### Exercise requirements
The full set of entries below, restated word for word and stripped of images, is the expected result.

### The data
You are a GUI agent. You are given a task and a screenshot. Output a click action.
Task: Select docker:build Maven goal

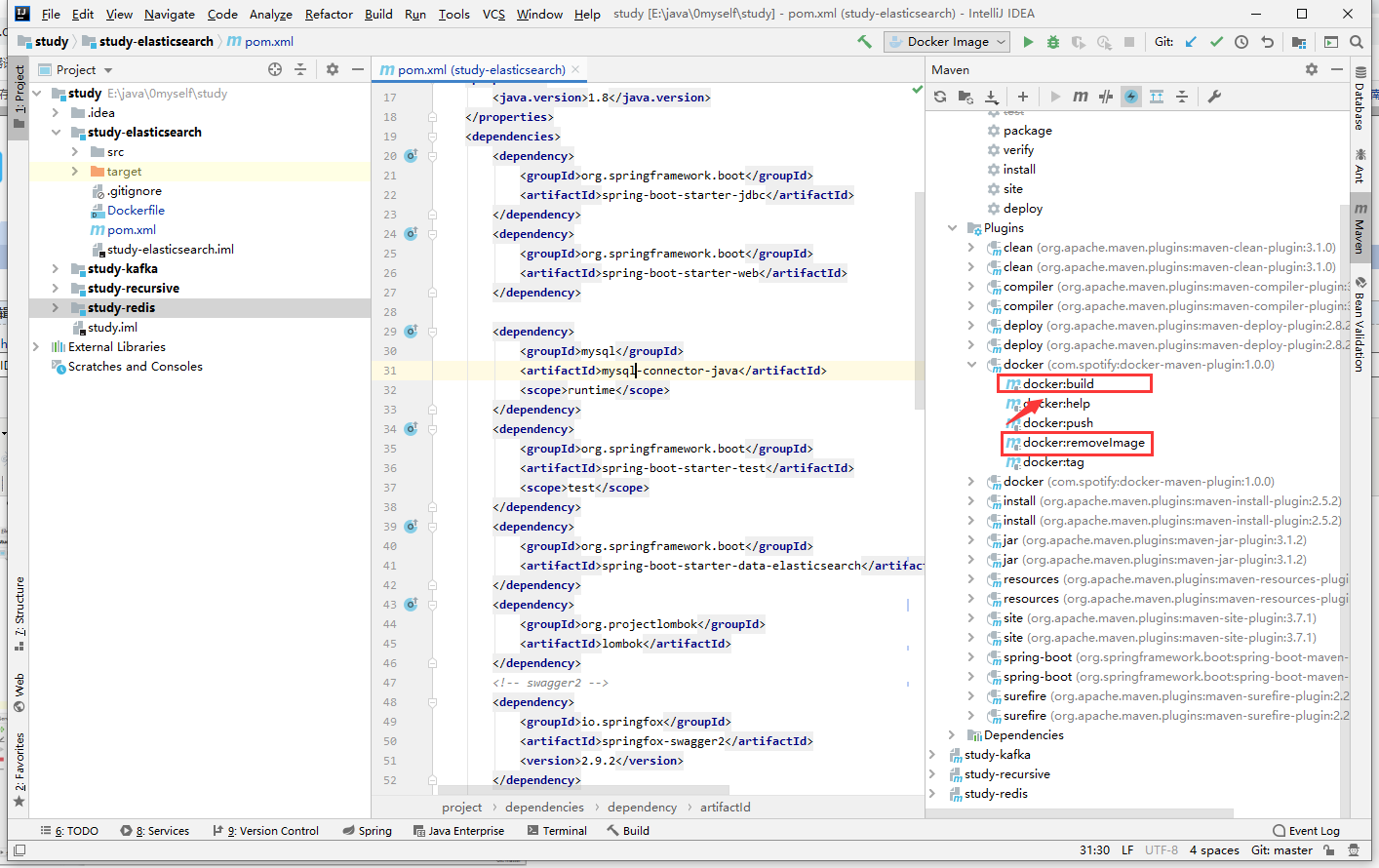click(1058, 384)
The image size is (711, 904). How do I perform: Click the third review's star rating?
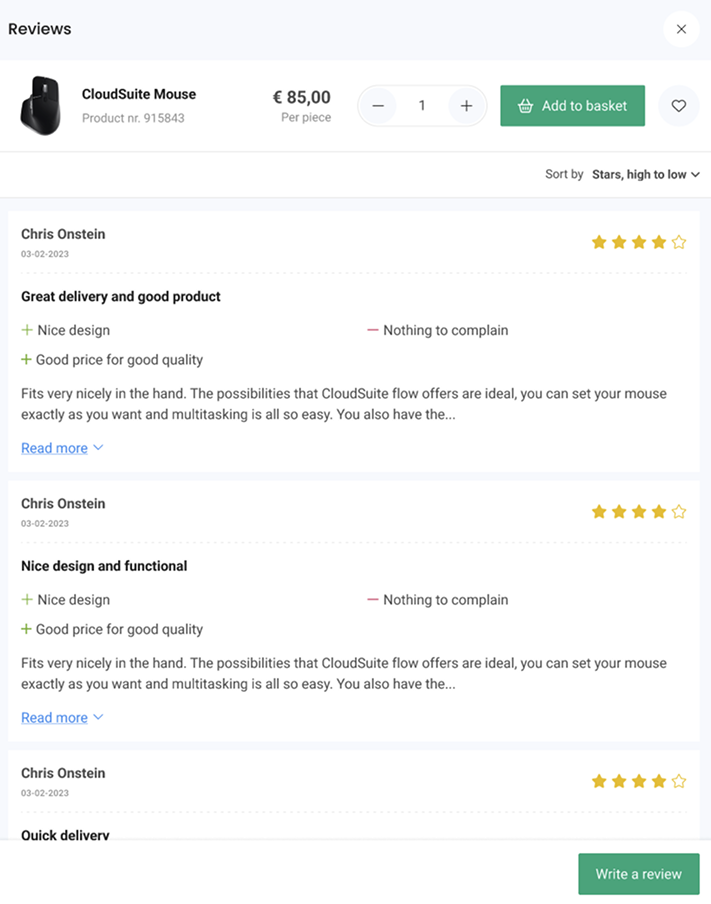coord(638,781)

### Task output
You are a GUI agent. You are given a task and a screenshot. Output a click action.
Task: Select docker:build Maven goal

click(1058, 384)
The image size is (711, 904). How do I perform: Click the third review's star rating?
coord(638,781)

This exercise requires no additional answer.